There was a long, long silence.
The house in Pall Mall was completely silent.
I believe I heard the beating of both our hearts.
Finally James got up, slowly put his clothes upon him, buttoning slowly. I waited. ‘Very well. There is a woman in Meard-street, off Covent Garden. Tomorrow,’ - he was thrusting now at his clothes, putting on his coat - ‘tomorrow I will arrange it and you will go there. I will send a message.’ And then he was gone.
 
Of course I thought he would be there. Of course I thought he would come with me.
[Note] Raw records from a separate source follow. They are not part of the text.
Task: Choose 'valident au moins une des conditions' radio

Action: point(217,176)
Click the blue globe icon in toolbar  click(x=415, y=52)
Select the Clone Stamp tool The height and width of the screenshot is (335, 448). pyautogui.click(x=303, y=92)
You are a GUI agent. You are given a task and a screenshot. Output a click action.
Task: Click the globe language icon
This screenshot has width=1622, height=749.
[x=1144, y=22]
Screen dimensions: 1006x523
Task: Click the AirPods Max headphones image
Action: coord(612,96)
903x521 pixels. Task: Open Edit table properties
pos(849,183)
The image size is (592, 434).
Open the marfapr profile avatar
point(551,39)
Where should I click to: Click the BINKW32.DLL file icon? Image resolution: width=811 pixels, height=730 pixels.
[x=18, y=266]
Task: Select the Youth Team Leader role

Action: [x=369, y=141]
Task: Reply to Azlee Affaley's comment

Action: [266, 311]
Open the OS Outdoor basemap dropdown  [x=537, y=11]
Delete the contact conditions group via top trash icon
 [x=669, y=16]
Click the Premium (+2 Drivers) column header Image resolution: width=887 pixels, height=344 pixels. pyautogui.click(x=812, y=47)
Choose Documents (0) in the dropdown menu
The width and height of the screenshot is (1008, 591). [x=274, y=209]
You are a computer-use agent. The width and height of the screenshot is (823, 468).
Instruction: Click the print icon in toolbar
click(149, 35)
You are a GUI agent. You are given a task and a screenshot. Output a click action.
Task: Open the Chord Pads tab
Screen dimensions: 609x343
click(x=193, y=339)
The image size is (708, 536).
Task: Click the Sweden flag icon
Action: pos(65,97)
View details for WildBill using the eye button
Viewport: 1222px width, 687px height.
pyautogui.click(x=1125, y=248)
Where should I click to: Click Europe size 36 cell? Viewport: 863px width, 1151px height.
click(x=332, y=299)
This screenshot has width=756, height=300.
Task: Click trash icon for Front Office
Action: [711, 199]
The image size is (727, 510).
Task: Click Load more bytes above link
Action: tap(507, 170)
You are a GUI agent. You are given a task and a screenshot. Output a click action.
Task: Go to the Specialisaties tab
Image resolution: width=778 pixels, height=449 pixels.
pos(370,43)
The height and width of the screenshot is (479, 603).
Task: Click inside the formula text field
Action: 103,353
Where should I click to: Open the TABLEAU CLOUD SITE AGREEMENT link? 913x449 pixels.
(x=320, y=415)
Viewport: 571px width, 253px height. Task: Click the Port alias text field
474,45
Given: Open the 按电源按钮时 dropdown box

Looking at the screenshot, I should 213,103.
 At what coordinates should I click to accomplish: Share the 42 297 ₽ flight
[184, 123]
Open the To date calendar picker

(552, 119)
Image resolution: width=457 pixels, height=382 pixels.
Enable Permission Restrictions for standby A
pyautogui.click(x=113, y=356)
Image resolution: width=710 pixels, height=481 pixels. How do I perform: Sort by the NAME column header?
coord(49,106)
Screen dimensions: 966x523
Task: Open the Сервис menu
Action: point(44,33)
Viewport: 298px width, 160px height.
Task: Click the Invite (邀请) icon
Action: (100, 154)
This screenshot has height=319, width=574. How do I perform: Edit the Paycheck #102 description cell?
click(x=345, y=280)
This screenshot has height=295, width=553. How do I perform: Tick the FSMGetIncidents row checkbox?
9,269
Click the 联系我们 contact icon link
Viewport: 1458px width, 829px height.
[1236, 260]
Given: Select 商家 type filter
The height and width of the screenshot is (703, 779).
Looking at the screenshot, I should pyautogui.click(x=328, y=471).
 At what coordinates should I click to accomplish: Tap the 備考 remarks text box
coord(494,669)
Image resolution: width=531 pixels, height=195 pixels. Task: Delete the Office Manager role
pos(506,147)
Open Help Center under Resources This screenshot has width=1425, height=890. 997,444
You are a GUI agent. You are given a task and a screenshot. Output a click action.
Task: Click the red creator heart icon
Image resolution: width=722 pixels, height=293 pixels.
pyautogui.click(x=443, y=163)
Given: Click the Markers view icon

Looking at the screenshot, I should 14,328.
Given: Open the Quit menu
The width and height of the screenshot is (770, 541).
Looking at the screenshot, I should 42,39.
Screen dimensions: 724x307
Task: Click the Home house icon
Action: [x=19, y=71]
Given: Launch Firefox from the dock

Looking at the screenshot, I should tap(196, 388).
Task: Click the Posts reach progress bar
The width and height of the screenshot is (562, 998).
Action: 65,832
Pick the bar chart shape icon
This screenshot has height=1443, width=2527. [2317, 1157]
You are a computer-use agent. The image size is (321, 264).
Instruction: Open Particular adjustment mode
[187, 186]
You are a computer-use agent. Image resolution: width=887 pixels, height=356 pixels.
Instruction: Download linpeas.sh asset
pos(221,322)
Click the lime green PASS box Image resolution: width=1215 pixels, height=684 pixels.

But James did not come with me, he had paid money to the woman in Meard-street - twenty pounds I believe it was, so much money, more than a milliner could earn in years, more than Mr Reynolds paid for his Rembrandt painting; there were basements all over London for this sort of thing for a pound: everybody knew it: Angelica, Poppy, all women knew, it was part of the city - but the woman in the basement in Meard-street (
Meard-street where I had thought to have my Studio
) that woman, I came to understand, was the person the Nobility used: she was very Expensive and very successful, she knew she could command her Fee; he did not come to me, he sent me a message , where to go, he left me to deal with my decision alone - money, nothing else. I went to the door of the house as he instructed me in his note and in Meard-street, in the large basement with thick drawn satin curtains and a four-poster bed and two maids and - she may have been for the Nobility but it was the same process used all over London as I knew from Angelica and Poppy - and there was a thin copper stick that was thrust into me over and over, then I was served tea by one of the maids, then I was sent home in a small covered carriage, part of the twenty-pound service, I alighted at the corner of the Strand.